Databricks Community

daniel23 · ‎08-10-2023

I have the following command that runs in my databricks notebook.

spark.conf.get("spark.databricks.clusterUsageTags.managedResourceGroup")

I have wrapped this command into a function (simplified).

def get_info():
    return spark.conf.get("spark.databricks.clusterUsageTags.managedResourceGroup")

I have then added this function in a .py module, that I install as a private package in the environment of my workspace. I am able to import this function and call it.

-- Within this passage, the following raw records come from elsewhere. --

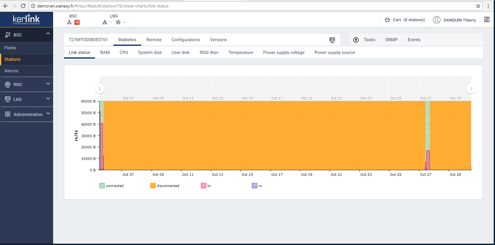Image resolution: width=495 pixels, height=245 pixels.
Task: Switch to the Configurations tab
Action: (186, 40)
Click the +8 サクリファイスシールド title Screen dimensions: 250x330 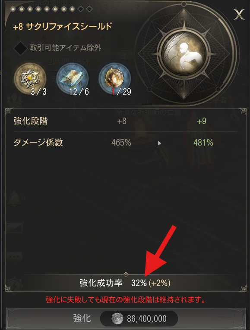coord(63,27)
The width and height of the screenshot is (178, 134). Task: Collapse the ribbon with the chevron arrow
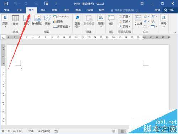[x=174, y=32]
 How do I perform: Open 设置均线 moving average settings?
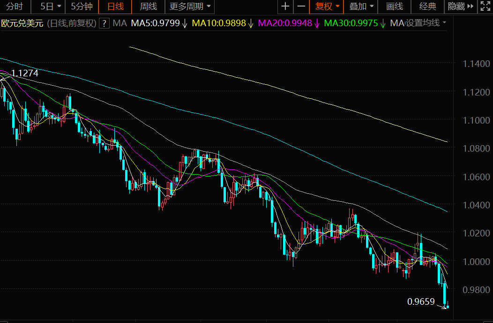(x=426, y=23)
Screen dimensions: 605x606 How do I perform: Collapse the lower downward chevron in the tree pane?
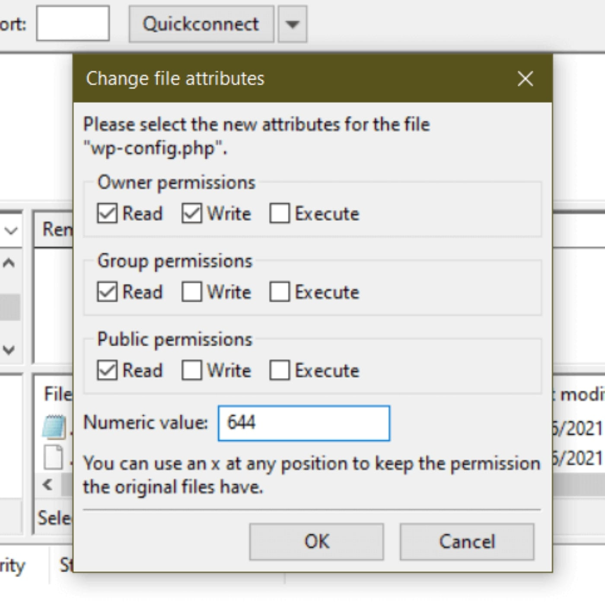10,348

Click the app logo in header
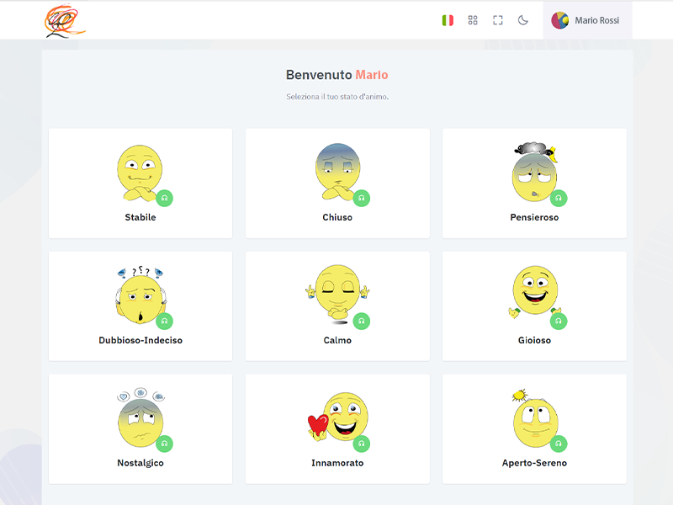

However, when I run this function, I receive an error message.

get_info()
>>> NameError: name 'spark' is not defined

If I define the same function in the body of the notebook, I can run it without problems.

- Why bringing this function to a separate module forces me to import spark? What's the proper way of creating a separate module with spark functions? How to import them?

- If possible, what is happening under the hood, that makes it work when I define the function in the notebook, but not work when I import it?

daniel23 · ‎08-14-2023

Thanks for your reply.

I have redefined the function, including spark in the scope:

def get_info(spark: SparkSession):
    return spark.conf.get("spark.databricks.clusterUsageTags.managedResourceGroup")

After implementing the change, it works.

Hence, thank you for the explanation and the suggested approach.

Best,

Databricks Community

How to properly import spark functions?

Connect with Databricks Users in Your Area

Join Us as a Community Technical Moderator

Databricks Community Champion - October 2024 - Filip Niziol

Become Our Next Monthly Community Champion!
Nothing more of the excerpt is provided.